NEW YORK (Reuters) - Global stocks plunged and the euro hit an eight-month low against the dollar on Thursday as concern over Greece’s fiscal woes spread to other highly indebted euro zone countries.
An intensified focus on sovereign credit and rising government deficits fueled widespread investor flight from risk, boosting U.S. Treasuries and the Japanese yen as safe havens.
The European Union said on Wednesday that Greece’s plans to cut its budget gap from 12.7 percent of gross domestic product in 2009 to below 3 percent in 2012 would not be easy to implement but vowed to hold Athens to its pledges. The persistent pall over Greece led investors to reduce risk elsewhere, especially in debt-burdened Spain and Portugal.
“This is a sovereign problem, and it’s hitting everything,” said Keith Springer, president of Capital Financial Advisory Services in Sacramento, California.
“If other European countries are having trouble like Greece, then it’s a big problem for banks, and the banks are the foundation for everything. European banks will be in trouble and that will carry over to all stocks.”
The euro fell more than 1 percent to $1.3739 after earlier hitting its lowest in more than eight months at $1.3729. The dollar .DXY rose 0.75 percent against a basket of major currencies but fell 2.2 percent against the yen, to 88.93 yen.
Political tension in Portugal over a regional spending bill and a climb-down by the Spanish government over pension reform added to the woes of peripheral euro zone states facing huge challenges to curb budget shortfalls.
Portuguese five-year credit default swaps hit a record high of 216,000 euros per 10 million euros of exposure, from 196,200 on Wednesday. Greek and Spanish CDS also rose.
Global stocks slumped as the rising dollar hurt commodities prices and a surprising rise in unemployment insurance claims underscored a slack U.S. recovery.
First time jobless claims in the United States rose by 8,000 last week to 480,000, bucking the median forecast for a drop of 10,000. The weekly number is now the highest since mid-November and an ominous sign to what had been a positive trend since March.
The United States on Friday is likely to report businesses added 5,000 jobs in January, after a loss of 85,000 in December, according to the median forecast in a Reuters poll.
“The market significance of the January employment report has been significantly diminished by recent international economic developments, particularly the perceived heightening of sovereign default risks in Europe,” Deutsche Bank economists said in a report.
The Dow Jones industrial average .DJI plunged 268.37 points, or 2.61 percent, to 10,002.18. The Standard & Poor's 500 Index .SPX fell 34.17 points, or 3.11 percent, to 1,063.11 and the Nasdaq Composite Index .IXIC slid 65.48 points, or 2.99 percent, to 2,125.43.

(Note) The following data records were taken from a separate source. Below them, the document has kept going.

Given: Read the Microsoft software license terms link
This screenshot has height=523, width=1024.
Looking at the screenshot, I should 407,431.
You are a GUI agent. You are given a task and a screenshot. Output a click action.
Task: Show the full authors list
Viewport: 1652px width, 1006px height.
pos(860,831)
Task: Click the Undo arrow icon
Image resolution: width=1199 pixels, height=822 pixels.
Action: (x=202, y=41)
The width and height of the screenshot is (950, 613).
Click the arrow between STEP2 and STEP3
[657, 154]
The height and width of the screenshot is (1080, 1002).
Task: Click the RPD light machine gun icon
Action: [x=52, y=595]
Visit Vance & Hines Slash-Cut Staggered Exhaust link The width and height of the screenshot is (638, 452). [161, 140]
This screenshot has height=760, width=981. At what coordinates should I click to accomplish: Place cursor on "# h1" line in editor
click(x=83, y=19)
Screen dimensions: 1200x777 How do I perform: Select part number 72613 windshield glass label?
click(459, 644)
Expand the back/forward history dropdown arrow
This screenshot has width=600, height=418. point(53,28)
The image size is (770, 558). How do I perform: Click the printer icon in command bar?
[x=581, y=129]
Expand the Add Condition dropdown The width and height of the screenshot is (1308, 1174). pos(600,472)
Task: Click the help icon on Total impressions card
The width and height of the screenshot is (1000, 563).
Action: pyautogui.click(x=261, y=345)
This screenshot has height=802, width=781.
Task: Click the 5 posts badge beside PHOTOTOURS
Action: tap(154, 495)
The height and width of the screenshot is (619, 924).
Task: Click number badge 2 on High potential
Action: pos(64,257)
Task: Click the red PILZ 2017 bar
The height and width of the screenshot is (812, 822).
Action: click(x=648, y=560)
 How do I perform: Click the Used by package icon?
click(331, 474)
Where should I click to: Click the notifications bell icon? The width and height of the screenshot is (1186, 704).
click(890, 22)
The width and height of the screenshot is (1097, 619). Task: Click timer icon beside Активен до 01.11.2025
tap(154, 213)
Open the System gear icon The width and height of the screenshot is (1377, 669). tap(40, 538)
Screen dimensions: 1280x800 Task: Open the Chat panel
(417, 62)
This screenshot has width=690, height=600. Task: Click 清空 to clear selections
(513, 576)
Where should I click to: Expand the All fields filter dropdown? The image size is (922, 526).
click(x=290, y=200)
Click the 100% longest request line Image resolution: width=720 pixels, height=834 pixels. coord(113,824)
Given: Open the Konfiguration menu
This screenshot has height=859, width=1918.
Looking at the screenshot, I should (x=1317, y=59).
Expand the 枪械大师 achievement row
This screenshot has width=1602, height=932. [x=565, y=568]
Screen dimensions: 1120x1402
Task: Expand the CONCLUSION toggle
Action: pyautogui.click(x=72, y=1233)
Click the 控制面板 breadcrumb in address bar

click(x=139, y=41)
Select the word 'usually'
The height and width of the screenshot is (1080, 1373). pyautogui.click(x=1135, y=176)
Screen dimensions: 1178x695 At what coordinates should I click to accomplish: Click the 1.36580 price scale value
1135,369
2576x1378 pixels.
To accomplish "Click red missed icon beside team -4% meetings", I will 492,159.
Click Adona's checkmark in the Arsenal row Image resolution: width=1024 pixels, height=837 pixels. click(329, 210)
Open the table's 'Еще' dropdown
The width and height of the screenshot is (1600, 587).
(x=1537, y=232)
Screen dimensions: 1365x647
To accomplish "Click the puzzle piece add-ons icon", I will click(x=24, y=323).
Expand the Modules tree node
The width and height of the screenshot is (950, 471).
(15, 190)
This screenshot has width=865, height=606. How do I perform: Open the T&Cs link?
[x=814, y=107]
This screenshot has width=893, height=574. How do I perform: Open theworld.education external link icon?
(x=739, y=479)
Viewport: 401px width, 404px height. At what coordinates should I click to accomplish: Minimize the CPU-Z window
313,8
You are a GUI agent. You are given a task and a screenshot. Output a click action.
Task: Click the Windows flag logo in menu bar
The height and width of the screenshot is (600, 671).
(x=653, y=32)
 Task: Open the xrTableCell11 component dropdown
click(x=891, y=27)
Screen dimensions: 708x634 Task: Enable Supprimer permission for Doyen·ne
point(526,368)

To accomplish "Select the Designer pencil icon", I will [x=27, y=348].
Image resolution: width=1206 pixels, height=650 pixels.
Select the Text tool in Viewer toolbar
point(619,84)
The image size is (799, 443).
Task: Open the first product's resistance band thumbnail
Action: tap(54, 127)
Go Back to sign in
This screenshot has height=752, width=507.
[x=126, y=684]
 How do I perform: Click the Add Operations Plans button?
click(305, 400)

U.S. light sweet crude oil fell $4.01, or 5.21 percent, to $72.97 per barrel,, and spot gold prices rose 15 cents, or 0.01 percent, to $1063.20. The Reuters/Jefferies CRB Index .CRB declined 2.55 percent.
The MSCI world equity index .MIWD00000PUS fell 2.84 percent, its lowest since November 4. It has lost more than 8 percent from January 11, the peak of a 10-month, 80 percent rally. The pan-Europe FTSEurofirst 300 index .FTEU3 lost 2.75 percent.
In Europe. Santander SAN.MC, the euro zone's biggest bank, lost more than 9 percent after traders pointed to concerns over the outlook for crisis-hit Spain and worries the bank is not doing enough to address its property exposure.
Demand for U.S. Treasury debt pushed yields lower amid a retreat in global stocks and fears over potential defaults by European governments and Friday’s labor report.
“It definitely gives more fuel to the rally” in Treasuries, said James Demasi, chief fixed-income strategist at Stifel Nicolaus & Co in Baltimore. “Over the course of the week, people had built in enough concession for next week’s auction in Treasuries. This gives them a reason to jump back in.”
Yields on benchmark 10-year Treasury notes declined by 0.11 percentage point to 3.60 percent.